8:14 (96)

I used to feel something on the 4th of July, some kind of resonance other than the fact that my maternal grandfather and two of my friends have birthdays today.  When I was younger, I actually felt something about being “an American,” something that not even carrying the genetic memory of centuries of oppression nor the education I grew up with could completely shake.  I couldn’t necessarily explain it at the time other than in the platitudes I often grew up with.

It was not unlike how I grew up with religion; in retrospect, I understand that’s precisely what it was.  Patriotism, nationalism, whatever you want to call it–it’s all religion, with the whitewashed history of the place you were fortunate enough to be born as the scripture and the deity being the pride at not being someone or somewhere else.  Regardless of who I was and what I knew, I still clung to that, maybe because it was something to keep me from being too angry or too cynical.

Who am I kidding?  It was a childish thing, something that took a little longer for me to put away than anything else.

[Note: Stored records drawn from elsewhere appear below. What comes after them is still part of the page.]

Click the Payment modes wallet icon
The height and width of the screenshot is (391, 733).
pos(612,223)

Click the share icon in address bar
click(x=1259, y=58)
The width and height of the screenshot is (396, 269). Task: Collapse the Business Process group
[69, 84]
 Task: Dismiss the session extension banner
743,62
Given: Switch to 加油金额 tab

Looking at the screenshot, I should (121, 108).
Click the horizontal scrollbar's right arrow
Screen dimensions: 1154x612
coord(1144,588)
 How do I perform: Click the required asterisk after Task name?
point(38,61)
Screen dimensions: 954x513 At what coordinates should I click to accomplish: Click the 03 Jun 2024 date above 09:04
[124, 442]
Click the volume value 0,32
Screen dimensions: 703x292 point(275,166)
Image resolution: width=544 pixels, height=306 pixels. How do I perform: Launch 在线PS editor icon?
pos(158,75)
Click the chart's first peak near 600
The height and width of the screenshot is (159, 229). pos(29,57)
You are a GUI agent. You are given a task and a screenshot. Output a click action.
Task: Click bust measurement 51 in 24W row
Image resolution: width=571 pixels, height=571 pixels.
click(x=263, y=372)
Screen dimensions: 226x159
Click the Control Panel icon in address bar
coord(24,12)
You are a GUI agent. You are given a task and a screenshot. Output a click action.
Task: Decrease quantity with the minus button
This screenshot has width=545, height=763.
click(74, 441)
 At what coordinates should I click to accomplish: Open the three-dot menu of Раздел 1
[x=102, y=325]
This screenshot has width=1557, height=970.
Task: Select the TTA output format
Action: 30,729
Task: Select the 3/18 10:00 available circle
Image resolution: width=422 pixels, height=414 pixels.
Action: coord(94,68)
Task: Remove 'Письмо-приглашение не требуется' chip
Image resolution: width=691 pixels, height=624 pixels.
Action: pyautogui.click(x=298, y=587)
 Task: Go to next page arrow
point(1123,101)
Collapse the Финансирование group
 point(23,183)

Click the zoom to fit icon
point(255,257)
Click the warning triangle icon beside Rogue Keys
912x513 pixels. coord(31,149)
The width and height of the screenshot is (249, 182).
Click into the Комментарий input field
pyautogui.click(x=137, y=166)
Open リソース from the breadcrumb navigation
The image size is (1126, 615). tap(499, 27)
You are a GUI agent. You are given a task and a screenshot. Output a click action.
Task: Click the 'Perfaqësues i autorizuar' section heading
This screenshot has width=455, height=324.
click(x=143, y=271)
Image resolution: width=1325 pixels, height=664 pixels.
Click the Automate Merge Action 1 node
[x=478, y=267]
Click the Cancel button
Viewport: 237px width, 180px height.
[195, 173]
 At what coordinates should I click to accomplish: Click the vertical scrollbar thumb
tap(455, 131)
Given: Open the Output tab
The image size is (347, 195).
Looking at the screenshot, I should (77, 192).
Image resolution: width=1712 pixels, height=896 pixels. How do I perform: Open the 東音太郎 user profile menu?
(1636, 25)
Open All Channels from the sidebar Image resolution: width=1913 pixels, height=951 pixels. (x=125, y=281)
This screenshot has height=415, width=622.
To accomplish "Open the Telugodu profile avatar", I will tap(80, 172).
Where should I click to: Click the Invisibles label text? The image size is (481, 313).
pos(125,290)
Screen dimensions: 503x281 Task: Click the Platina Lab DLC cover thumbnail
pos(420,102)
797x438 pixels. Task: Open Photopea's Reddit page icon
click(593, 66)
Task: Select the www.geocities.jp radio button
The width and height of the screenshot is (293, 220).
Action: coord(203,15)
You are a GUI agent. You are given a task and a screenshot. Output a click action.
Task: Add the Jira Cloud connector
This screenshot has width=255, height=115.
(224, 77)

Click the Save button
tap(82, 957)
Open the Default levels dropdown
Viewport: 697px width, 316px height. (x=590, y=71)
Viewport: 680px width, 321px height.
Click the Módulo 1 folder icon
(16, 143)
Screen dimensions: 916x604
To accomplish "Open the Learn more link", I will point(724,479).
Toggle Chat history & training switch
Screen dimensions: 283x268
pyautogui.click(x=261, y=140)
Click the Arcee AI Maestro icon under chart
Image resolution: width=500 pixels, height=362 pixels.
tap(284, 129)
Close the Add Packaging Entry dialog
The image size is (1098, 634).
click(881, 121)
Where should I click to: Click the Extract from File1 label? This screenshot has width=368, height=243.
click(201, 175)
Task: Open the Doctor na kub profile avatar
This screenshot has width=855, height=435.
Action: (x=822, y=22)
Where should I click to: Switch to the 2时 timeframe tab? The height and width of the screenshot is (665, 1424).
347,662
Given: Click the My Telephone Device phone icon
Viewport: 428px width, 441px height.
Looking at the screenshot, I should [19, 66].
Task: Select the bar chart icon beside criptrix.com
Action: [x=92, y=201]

Nationalism now rings completely hollow, the celebrations and rituals increasingly desperate and devoid of meaning other than as opiates to make us feel useful or special, love of country little more than invocations articulating an increasingly-desperate need to cover up the fact that everything we have, everything we are is a celebration of our selfishness and myopia, and even the excuses of “I’m not celebrating my country; I’m just celebrating the chance to stay with my family” or some such are just exhausting sidesteps.

[time’s up, but I’m going to continue:]

The pastiche culture of the United States is forever attached to the lecherous and exploitative colonial nature of the dominant social paradigm, and because of that it will never truly have any value other than “this is what we stole.”  Its moral bankruptcy found its apotheosis in the past twenty years, in which people who had the information and inclination to examine, expose, and repudiate it instead stuck their heads in the sand and retreated into memories of a time in which its excesses and glory came without the immediate reminder of their costs.

I’m neither here for it, nor do I have any interest in humoring it.